-- Opening Marker --

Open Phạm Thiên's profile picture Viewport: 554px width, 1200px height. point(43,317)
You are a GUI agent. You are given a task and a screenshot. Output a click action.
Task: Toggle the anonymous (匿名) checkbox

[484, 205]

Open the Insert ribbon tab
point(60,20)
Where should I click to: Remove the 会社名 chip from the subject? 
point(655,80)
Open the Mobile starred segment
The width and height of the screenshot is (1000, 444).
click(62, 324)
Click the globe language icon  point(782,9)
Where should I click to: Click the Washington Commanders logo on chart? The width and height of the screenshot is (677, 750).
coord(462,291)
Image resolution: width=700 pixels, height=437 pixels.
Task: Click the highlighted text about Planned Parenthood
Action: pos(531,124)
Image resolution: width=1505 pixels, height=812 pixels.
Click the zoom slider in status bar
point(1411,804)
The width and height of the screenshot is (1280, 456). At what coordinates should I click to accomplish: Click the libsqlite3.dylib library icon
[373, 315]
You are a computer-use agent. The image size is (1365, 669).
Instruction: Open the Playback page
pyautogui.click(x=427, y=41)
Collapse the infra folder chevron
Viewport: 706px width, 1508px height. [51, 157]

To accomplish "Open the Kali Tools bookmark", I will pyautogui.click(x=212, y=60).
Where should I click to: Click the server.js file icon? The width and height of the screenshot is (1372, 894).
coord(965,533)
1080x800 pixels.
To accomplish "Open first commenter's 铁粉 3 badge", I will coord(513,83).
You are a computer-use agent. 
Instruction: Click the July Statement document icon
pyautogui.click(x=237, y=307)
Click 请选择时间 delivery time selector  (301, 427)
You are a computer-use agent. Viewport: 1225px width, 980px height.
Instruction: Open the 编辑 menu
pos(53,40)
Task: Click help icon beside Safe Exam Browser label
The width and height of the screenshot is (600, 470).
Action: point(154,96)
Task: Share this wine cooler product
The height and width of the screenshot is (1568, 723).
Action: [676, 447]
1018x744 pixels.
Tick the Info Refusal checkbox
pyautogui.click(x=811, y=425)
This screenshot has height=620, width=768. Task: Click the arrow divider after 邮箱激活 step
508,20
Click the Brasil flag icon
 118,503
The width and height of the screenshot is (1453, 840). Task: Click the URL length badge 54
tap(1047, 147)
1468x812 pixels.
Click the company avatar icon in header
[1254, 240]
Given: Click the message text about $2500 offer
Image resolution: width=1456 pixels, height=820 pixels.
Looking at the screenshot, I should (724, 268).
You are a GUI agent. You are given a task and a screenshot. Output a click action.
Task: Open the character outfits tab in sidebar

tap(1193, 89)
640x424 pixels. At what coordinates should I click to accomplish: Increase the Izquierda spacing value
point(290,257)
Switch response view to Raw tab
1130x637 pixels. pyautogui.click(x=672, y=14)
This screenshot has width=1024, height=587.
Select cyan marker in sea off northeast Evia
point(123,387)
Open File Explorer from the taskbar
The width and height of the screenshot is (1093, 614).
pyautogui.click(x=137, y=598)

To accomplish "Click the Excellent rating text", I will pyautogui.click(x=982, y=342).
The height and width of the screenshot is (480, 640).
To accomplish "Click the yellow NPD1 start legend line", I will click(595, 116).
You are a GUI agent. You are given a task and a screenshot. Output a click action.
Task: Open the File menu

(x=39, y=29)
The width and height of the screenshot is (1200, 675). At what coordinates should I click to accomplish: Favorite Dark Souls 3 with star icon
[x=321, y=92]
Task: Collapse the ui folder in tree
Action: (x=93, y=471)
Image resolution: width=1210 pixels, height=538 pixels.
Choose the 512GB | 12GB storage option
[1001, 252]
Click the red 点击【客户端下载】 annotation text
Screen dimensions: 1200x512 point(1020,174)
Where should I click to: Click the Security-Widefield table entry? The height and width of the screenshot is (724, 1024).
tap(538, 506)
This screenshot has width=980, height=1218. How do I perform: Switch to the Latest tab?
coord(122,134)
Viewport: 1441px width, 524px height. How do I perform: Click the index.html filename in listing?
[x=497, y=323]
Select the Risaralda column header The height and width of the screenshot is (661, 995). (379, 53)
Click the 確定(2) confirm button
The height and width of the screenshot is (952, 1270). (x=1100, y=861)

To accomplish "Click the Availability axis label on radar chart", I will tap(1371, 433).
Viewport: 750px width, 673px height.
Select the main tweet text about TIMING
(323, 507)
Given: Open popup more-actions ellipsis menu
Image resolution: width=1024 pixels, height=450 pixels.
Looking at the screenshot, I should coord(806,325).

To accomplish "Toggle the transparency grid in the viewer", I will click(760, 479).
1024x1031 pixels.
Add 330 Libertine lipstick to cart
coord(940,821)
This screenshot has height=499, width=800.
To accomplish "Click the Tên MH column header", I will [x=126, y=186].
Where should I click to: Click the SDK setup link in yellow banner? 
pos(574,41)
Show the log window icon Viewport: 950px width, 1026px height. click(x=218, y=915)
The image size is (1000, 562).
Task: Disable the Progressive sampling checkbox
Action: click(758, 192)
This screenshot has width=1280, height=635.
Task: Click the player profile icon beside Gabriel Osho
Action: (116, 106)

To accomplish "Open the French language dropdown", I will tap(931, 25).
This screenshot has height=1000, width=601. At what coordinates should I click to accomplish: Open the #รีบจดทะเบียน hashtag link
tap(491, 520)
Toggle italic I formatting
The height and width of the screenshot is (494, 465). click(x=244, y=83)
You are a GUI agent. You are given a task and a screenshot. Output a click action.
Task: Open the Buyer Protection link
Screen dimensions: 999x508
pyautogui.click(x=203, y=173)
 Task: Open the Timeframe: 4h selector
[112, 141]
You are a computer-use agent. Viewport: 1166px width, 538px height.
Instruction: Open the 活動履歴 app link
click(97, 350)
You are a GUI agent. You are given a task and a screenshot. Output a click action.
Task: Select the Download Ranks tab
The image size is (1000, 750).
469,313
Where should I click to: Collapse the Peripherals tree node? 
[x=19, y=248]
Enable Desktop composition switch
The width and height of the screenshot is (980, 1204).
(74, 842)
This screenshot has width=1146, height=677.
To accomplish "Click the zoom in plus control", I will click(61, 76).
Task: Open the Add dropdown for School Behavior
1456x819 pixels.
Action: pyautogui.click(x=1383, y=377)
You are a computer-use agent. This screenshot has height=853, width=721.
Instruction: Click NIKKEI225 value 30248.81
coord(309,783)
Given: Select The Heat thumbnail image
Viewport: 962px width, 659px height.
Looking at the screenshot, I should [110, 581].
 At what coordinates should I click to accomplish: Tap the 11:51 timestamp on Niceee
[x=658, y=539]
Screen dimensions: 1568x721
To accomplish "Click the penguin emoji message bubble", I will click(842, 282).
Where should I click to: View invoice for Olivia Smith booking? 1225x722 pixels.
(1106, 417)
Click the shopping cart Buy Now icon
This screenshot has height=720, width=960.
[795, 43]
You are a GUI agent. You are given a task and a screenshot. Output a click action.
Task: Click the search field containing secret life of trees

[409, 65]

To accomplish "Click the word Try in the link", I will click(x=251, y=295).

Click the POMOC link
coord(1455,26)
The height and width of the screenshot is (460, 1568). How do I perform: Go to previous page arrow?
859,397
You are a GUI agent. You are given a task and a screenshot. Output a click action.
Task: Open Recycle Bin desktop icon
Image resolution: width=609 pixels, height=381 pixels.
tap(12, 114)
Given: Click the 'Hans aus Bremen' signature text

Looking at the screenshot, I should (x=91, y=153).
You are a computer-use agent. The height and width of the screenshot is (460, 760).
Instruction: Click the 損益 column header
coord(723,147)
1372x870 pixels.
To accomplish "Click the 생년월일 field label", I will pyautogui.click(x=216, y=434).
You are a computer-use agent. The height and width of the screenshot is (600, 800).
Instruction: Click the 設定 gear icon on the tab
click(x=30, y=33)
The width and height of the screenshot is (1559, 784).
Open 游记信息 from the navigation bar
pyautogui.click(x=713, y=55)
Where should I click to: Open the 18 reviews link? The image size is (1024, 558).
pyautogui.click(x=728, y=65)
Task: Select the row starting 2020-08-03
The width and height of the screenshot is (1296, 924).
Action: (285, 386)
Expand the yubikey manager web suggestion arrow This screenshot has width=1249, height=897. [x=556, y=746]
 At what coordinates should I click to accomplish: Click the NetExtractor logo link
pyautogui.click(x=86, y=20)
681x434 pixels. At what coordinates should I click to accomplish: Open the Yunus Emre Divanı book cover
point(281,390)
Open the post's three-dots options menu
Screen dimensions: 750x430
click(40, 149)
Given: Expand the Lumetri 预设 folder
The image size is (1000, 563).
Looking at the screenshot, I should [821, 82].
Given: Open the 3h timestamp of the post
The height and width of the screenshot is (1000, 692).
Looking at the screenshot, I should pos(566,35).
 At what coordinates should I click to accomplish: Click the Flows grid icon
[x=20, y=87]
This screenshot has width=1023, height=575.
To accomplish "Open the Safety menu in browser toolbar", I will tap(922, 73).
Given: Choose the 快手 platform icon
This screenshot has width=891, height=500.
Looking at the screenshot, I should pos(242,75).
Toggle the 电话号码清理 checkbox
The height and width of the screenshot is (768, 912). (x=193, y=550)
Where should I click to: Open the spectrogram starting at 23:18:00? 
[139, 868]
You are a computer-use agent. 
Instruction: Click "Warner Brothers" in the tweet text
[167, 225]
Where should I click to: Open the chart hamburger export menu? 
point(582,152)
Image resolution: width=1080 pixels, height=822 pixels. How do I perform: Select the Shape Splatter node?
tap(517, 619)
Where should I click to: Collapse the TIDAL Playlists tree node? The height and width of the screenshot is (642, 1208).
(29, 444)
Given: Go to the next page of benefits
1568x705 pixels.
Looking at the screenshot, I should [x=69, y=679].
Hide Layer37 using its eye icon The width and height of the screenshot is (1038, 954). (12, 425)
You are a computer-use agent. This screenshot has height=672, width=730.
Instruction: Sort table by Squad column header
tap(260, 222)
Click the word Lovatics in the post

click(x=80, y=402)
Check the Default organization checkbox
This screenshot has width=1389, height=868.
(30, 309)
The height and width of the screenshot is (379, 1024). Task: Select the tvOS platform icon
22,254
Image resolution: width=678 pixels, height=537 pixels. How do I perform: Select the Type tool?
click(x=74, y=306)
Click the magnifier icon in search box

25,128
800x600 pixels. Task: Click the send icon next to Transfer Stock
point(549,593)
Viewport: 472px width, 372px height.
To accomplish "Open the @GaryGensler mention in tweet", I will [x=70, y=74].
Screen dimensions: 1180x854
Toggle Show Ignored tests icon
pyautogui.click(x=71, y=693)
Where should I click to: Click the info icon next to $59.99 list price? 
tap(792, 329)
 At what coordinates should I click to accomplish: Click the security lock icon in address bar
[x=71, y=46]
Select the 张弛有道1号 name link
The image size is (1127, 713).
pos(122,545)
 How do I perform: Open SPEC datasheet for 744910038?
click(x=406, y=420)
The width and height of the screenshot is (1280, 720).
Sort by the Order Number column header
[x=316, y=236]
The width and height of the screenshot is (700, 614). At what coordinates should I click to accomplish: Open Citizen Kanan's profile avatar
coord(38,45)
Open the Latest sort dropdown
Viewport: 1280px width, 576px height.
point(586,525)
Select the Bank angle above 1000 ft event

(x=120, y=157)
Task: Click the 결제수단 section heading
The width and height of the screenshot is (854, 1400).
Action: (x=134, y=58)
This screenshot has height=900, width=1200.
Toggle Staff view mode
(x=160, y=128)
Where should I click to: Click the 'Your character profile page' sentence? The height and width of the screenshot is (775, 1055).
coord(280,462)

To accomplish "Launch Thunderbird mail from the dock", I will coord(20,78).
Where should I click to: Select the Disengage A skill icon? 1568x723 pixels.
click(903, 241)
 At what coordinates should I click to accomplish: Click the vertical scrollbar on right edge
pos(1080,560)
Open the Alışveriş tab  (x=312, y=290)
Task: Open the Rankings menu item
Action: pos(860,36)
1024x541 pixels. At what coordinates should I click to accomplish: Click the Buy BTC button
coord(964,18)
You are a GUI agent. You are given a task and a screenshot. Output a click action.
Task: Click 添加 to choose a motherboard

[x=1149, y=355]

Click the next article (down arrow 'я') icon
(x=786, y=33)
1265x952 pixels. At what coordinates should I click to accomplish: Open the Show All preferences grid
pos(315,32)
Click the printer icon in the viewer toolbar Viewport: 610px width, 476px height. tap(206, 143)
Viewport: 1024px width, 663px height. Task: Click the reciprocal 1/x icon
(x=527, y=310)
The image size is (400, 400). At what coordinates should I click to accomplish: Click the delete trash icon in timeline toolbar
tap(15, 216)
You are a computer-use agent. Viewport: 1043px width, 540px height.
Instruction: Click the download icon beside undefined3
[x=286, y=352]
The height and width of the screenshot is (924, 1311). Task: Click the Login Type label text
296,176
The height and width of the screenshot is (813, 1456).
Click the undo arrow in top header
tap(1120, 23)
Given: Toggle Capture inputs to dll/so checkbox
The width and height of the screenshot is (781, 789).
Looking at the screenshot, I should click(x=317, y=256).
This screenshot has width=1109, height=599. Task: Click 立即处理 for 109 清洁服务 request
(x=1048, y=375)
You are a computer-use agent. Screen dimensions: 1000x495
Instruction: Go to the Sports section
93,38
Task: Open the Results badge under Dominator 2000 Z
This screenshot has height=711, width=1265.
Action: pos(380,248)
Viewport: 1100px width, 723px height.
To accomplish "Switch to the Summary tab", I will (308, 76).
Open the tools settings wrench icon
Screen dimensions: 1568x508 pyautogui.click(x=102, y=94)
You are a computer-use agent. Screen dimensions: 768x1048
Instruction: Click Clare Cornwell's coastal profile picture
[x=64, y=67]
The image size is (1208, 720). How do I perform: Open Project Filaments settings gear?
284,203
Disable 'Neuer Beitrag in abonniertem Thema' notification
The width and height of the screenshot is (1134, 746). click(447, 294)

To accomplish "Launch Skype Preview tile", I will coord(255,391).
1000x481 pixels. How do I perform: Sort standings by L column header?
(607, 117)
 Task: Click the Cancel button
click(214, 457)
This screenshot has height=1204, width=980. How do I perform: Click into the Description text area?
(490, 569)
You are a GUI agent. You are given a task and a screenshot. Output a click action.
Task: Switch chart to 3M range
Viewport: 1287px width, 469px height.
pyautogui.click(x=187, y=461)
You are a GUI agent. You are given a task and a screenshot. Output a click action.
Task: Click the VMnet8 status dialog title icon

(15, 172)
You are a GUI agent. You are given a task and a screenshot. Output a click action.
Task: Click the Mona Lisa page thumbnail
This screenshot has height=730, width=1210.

-- Closing Marker --

Starting at the line with "The image size is (1208, 720).", copy each line through the end of the data, both ends included, and give nothing else.

## Answer below:
The image size is (1208, 720). How do I perform: Open Project Filaments settings gear?
284,203
Disable 'Neuer Beitrag in abonniertem Thema' notification
The width and height of the screenshot is (1134, 746). click(447, 294)

To accomplish "Launch Skype Preview tile", I will coord(255,391).
1000x481 pixels. How do I perform: Sort standings by L column header?
(607, 117)
 Task: Click the Cancel button
click(214, 457)
This screenshot has height=1204, width=980. How do I perform: Click into the Description text area?
(490, 569)
You are a GUI agent. You are given a task and a screenshot. Output a click action.
Task: Switch chart to 3M range
Viewport: 1287px width, 469px height.
pyautogui.click(x=187, y=461)
You are a GUI agent. You are given a task and a screenshot. Output a click action.
Task: Click the VMnet8 status dialog title icon

(15, 172)
You are a GUI agent. You are given a task and a screenshot. Output a click action.
Task: Click the Mona Lisa page thumbnail
This screenshot has height=730, width=1210.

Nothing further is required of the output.